Community, Faculty, Students

History, art, culture — and a typhoon.

When five University of Puget Sound students and two faculty members traveled to China in July 2024, they encountered it all.

During their 10-day trip, Typhoon Gaemi hit Fuzhou, the port city in southeastern China where Puget Sound visitors were staying on the campus of Hwa Nan Women’s College. As the storm poured constant rain for several days, “everything closed,” recalled Noah Hornecker ’26.

But the shutdown gave the American students a chance to take a break from touring museums and historic sites. Instead, they practiced calligraphy, learned to make Chinese dumplings, and produced a dance video with Hwa Nan students.

“They did a good job bonding,” said Jonathan Stockdale, professor of religion, spirituality, and society who teaches in the university’s Asian Studies program and the program’s former director.

The trip gave both Chinese and American students an opportunity to practice their second language skills.

“It was more difficult than I thought it would be,” said Hornecker, who is double majoring in Chinese language & culture and art history. “It’s mostly the official language that we learn. But no one talks like that.”

Joe Johnson ’25, who is majoring in Chinese language & culture and English, agreed: “It’s one thing to learn in a classroom or from a textbook, but it’s another to talk to someone. I spoke in fragments. My grammar wasn’t the best.”

When they weren’t sheltering from the storm, students toured an area where thriving boutiques and modern commerce — including a Starbucks — exist in an ancient setting of historical buildings. There, market stalls lined narrow passageways where people sold goods made in their homes. 
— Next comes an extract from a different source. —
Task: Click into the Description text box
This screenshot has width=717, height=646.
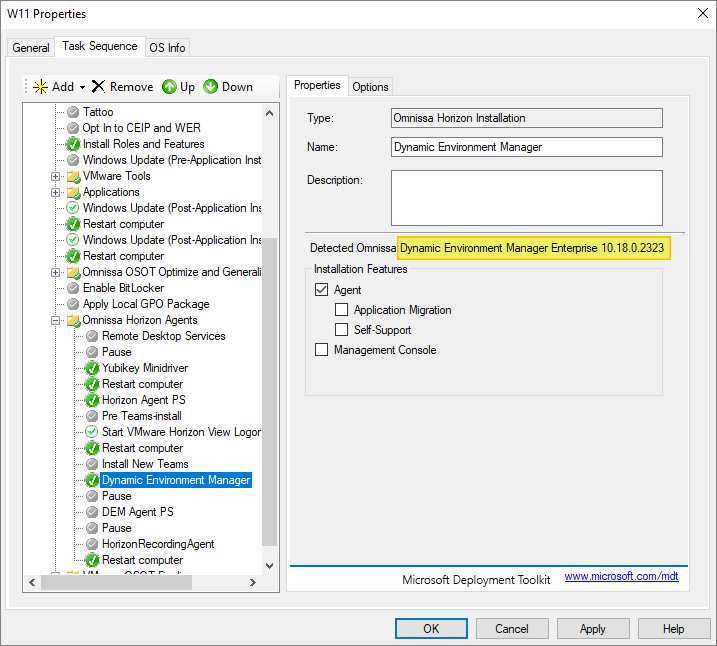Action: coord(526,197)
Students line up behind a red banner that says University of Puget Sound in English and Chinese letters

“Everyone was out on the street,” said Johnson. He was also intrigued by Chinese tea culture, which dictates that “you don’t drink tea alone, you share with someone.”
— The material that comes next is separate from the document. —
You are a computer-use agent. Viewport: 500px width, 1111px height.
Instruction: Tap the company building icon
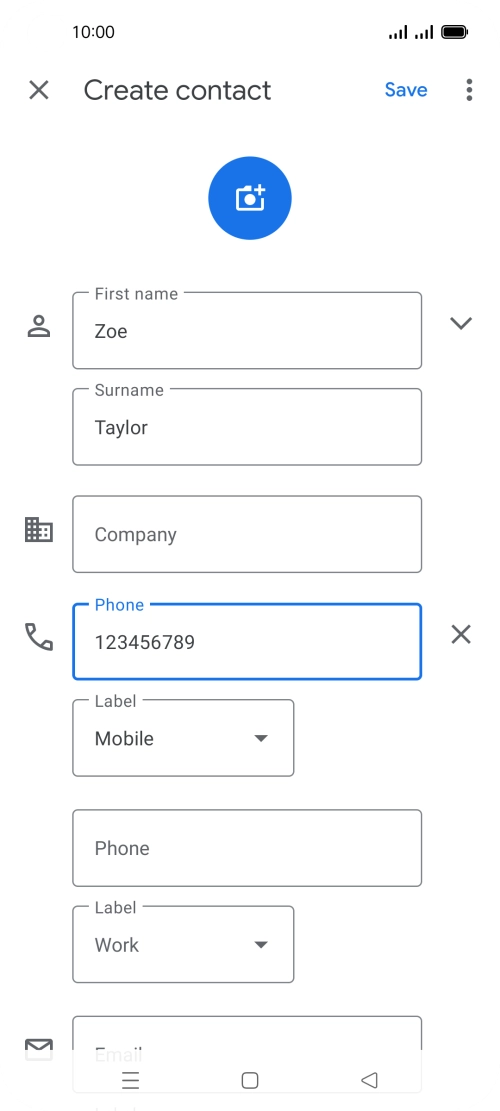tap(39, 530)

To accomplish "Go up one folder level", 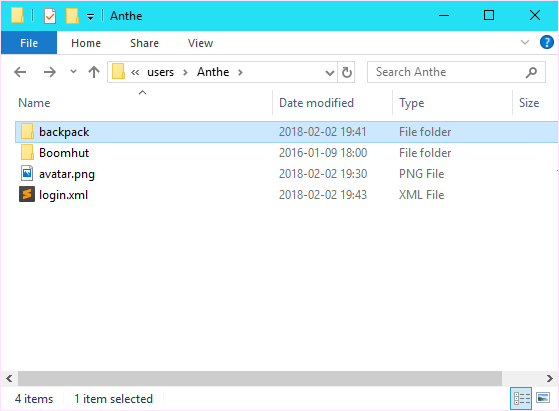I will click(94, 72).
Fuzhou is famous for its tea, noted Yu Luo, associate professor of anthropology and Suzanne Wilson Barnett chair in Contemporary China Studies. “Its city flower is jasmine, and you smell it everywhere,” she added.
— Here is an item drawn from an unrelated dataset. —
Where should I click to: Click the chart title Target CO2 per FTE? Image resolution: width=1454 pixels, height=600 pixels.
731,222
Fuzhou is also Tacoma's sister city in China and is the source of the Chinese pavilion that graces the Chinese Reconciliation Park on Tacoma's waterfront.

Students explored a 1,000-year-old mosque in Quanzhou — a legacy of historic trade routes that linked Asia, the Middle East, and Europe.

One purpose of the trip was to strengthen ties between Puget Sound and Hwa Nan — ties that were interrupted during the global pandemic.

Puget Sound's connection to Hwa Nan College began with American missionary Lydia Trimble, the college’s first president, who founded the institution in 1908. The Trimble family’s dedication to Sino-American educational exchange spans four generations, sustained today by initiatives like the Trimble Fund, which supported portions of the summer trip to China. For 30 years, a teaching fellowship has also enabled Puget Sound graduates to teach English at Hwa Nan, with the first fellow since the pandemic traveling to Fuzhou this summer.

In recognition of the family’s contributions, Gordon Trimble ’P99, president of the Trimble Foundation, was awarded honorary citizenship in Fuzhou, China, in June 2023. The family’s legacy endures through a scholarship established by Lydia Trimble’s descendants, which continues to support students and advance her vision of empowering young women through education.

In Fuzhou, the Puget Sound visitors were big news. The city posted a photo and note about the visit on its “X” account and web page.

“When I grew up, to go abroad and study was a big thing,” said Luo, who is from Guizhou Province in inland China. But today, that feeling has diminished somewhat, she added. “Many ordinary Chinese people are feeling confident about China’s development.”

Still, Luo said, people were eager to communicate and welcome outsiders, especially after the isolation of the pandemic.

Stockdale said the trip gave Puget Sound students a chance to see China and the world from a new perspective.

“And that is the goal of a liberal arts education,” he said.